El Mundial de las sorpresas sumó un nuevo capítulo en el Miami Gardens Stadium. La selección de Uruguay, comandada por Marcelo Bielsa y señalada como una de las animadoras del torneo, sufrió un duro golpe de realidad al igualar 2 a 2 ante la humilde pero combativa selección de Cabo Verde, en un encuentro correspondiente a la segunda fecha del Grupo H. La Celeste se retiró del campo de juego cabizbaja y masticando bronca por un resultado que complica sus aspiraciones de liderar con comodidad la zona.

El desarrollo del partido fue un dolor de cabeza táctico para el esquema charrúa. Cabo Verde rompió los pronósticos iniciales al ponerse en ventaja gracias a una gran definición de Pina. A partir de allí, Uruguay tuvo que apelar al orgullo y al desgaste físico para revertir la situación: los goles de Araujo y Canobbio parecieron encarrilar la noche en Florida y traer tranquilidad al banco de Bielsa. Sin embargo, los isleños nunca renunciaron a las transiciones rápidas y, aprovechando las desatenciones en el retroceso uruguayo, encontraron el premio a su insistencia con un gol agónico de Varela para sellar el 2-2 definitivo.

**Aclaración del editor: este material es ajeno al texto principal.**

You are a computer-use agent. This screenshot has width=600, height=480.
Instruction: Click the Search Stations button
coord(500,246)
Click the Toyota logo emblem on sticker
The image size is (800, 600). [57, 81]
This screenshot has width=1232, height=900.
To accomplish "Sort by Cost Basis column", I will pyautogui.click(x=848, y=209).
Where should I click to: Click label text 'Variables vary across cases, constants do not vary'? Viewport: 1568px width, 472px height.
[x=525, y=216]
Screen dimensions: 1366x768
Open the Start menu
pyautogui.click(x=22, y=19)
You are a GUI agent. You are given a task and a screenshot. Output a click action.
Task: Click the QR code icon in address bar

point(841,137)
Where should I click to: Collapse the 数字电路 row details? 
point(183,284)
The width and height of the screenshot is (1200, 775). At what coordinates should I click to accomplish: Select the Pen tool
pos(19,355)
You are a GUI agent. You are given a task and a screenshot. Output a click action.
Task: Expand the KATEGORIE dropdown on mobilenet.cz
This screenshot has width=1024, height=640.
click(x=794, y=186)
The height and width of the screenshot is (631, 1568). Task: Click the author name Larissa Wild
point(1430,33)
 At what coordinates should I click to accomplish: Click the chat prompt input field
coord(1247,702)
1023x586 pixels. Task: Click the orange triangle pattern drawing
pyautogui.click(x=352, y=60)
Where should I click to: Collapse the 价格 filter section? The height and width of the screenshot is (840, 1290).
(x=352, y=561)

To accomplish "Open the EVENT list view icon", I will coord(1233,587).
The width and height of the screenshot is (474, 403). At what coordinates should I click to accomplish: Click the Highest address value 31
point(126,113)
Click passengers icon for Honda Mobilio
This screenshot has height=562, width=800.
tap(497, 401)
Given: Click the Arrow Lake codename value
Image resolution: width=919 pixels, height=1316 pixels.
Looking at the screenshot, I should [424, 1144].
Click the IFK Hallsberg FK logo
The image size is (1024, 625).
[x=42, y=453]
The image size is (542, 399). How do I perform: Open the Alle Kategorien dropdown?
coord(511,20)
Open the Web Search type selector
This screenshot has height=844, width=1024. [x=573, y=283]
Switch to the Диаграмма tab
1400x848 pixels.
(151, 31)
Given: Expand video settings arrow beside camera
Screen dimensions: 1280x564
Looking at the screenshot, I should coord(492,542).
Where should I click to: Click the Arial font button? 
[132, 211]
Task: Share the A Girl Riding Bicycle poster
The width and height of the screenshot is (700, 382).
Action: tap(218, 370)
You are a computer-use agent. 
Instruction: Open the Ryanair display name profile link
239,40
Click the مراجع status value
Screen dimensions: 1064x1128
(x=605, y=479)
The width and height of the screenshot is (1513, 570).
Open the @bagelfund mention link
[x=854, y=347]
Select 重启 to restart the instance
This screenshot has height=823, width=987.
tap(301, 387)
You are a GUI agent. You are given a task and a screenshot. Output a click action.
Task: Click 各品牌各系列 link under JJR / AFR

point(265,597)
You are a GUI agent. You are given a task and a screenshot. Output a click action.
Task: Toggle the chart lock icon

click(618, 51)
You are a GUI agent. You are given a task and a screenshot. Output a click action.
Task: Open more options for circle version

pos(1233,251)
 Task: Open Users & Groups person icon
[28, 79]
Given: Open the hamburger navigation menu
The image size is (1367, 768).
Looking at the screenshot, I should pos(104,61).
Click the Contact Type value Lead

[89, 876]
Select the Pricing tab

Este empate enciende las alarmas en el búnker celeste. El sello de Bielsa de presionar alto y atacar con transiciones verticales volvió a dejar grietas defensivas que un rival con menor jerarquía teórica, pero muchísimo orden y velocidad, supo explotar a la perfección. Uruguay regaló dos puntos vitales en un Grupo H que ahora se vuelve un terreno de especulaciones y que obligará a la Celeste a ajustar las piezas de manera urgente si pretende pisar fuerte en la fase eliminatoria del certamen.